TASK TO CARRY OUT>
Extract the lines from the one containing "You are a GUI" down to the one containing "This screenshot has width=1200, height=1200.", both included, and repeat them exactly.

BEGIN TASK DATA

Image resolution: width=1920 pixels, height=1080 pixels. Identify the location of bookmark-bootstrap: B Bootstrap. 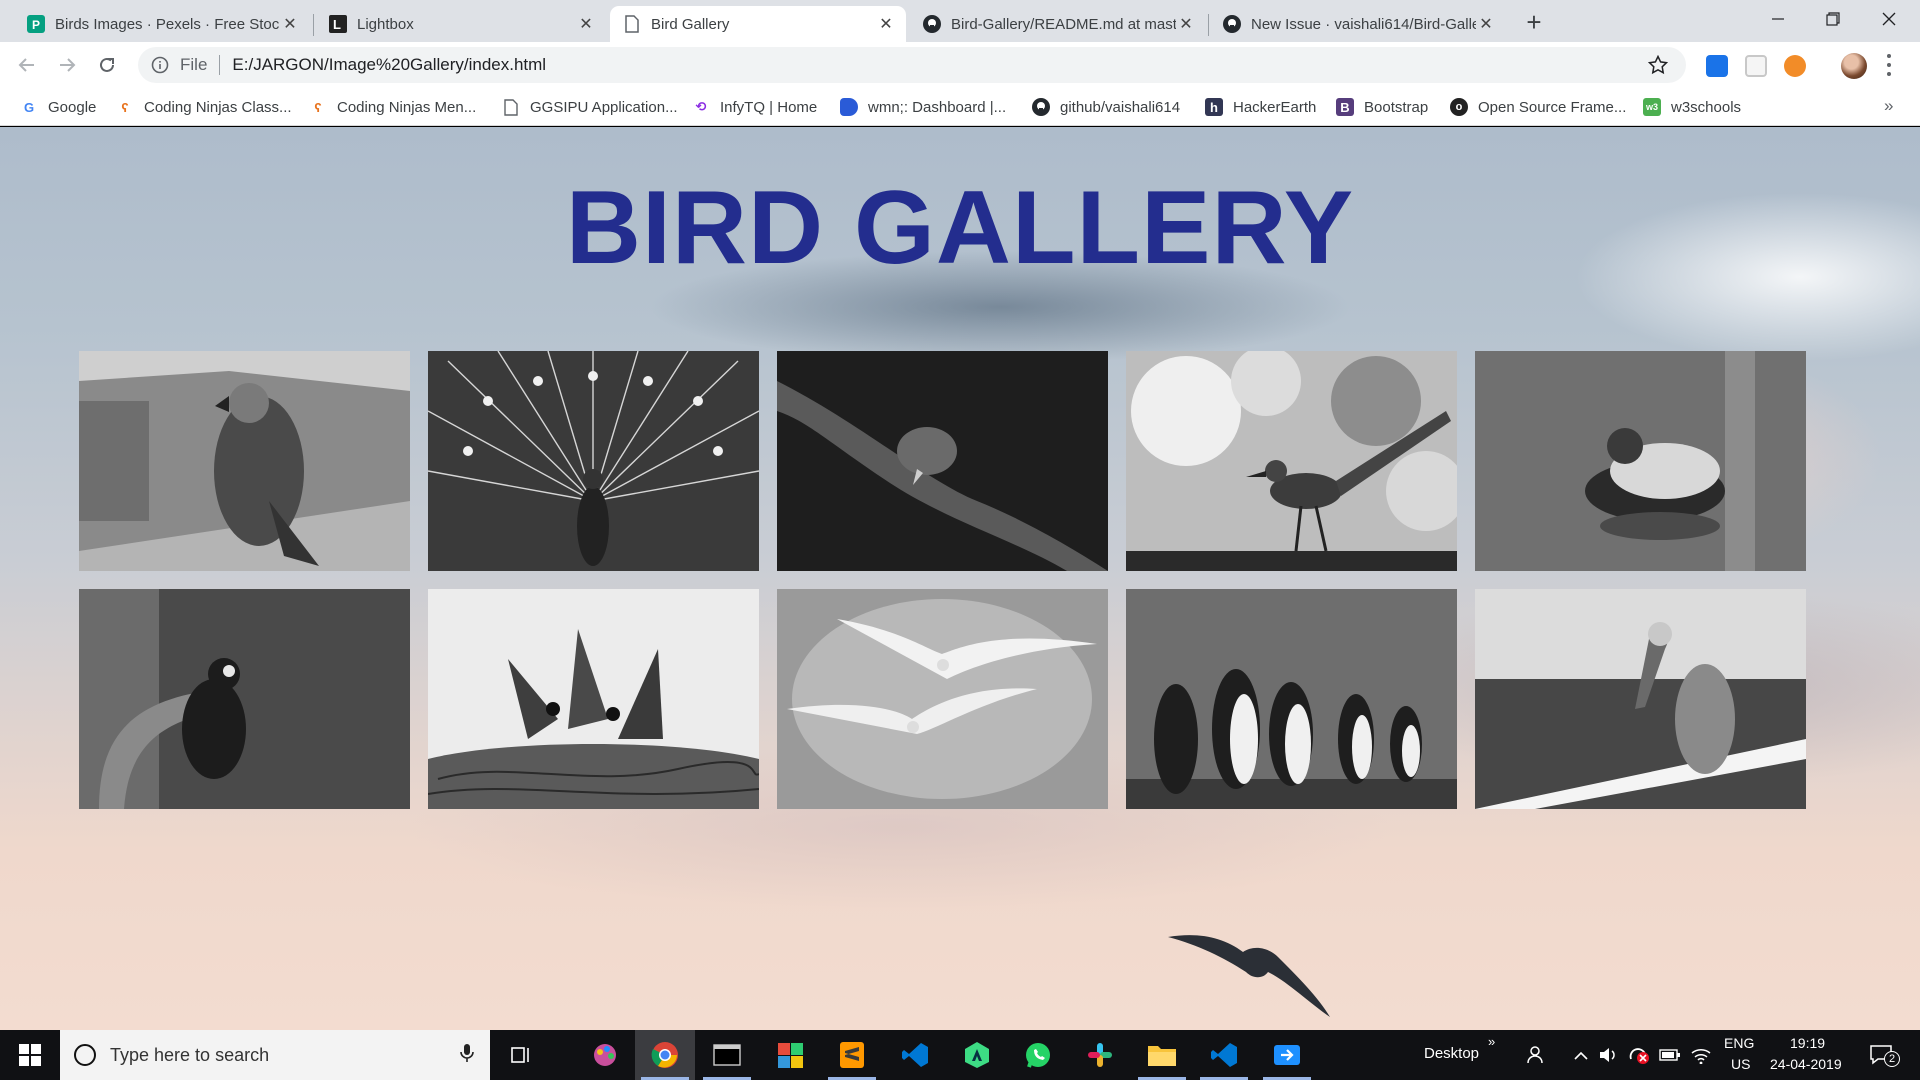
(1382, 107).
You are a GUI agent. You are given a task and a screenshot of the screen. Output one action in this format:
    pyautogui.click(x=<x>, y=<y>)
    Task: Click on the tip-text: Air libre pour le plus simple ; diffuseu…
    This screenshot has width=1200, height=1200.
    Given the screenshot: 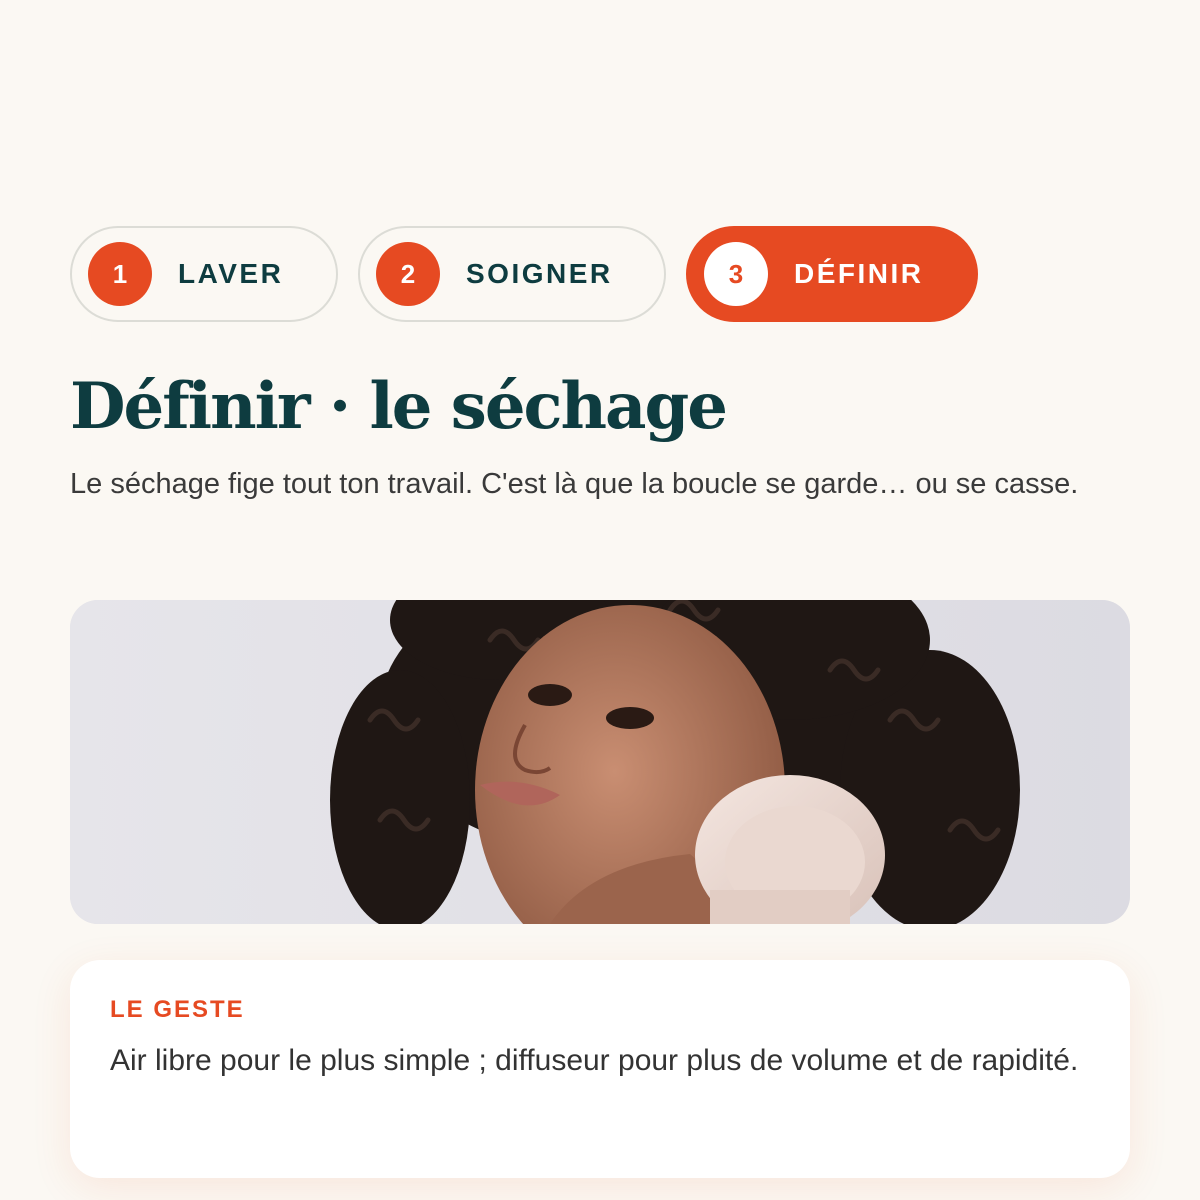 What is the action you would take?
    pyautogui.click(x=594, y=1060)
    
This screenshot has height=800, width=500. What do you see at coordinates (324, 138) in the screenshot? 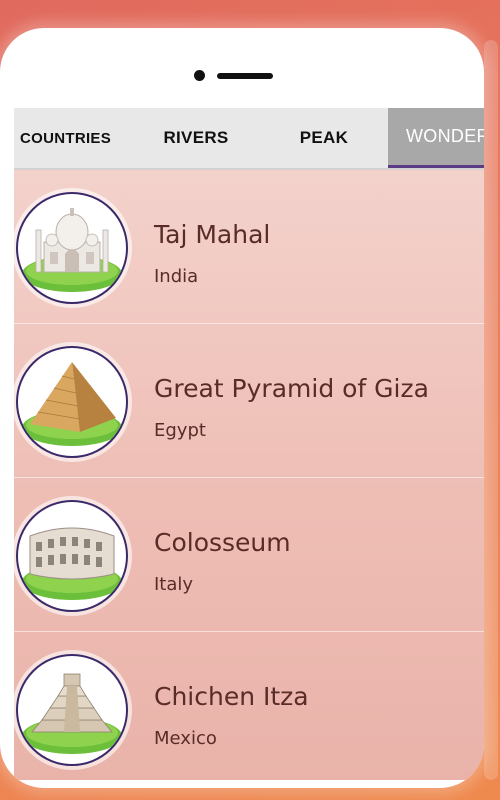
I see `tab-peak: PEAK` at bounding box center [324, 138].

END TASK DATA

OUTPUT>
You are a GUI agent. You are given a task and a screenshot of the screen. Output one action in this format:
    pyautogui.click(x=<x>, y=<y>)
    Task: Click on the tip-text: Air libre pour le plus simple ; diffuseu…
    This screenshot has width=1200, height=1200.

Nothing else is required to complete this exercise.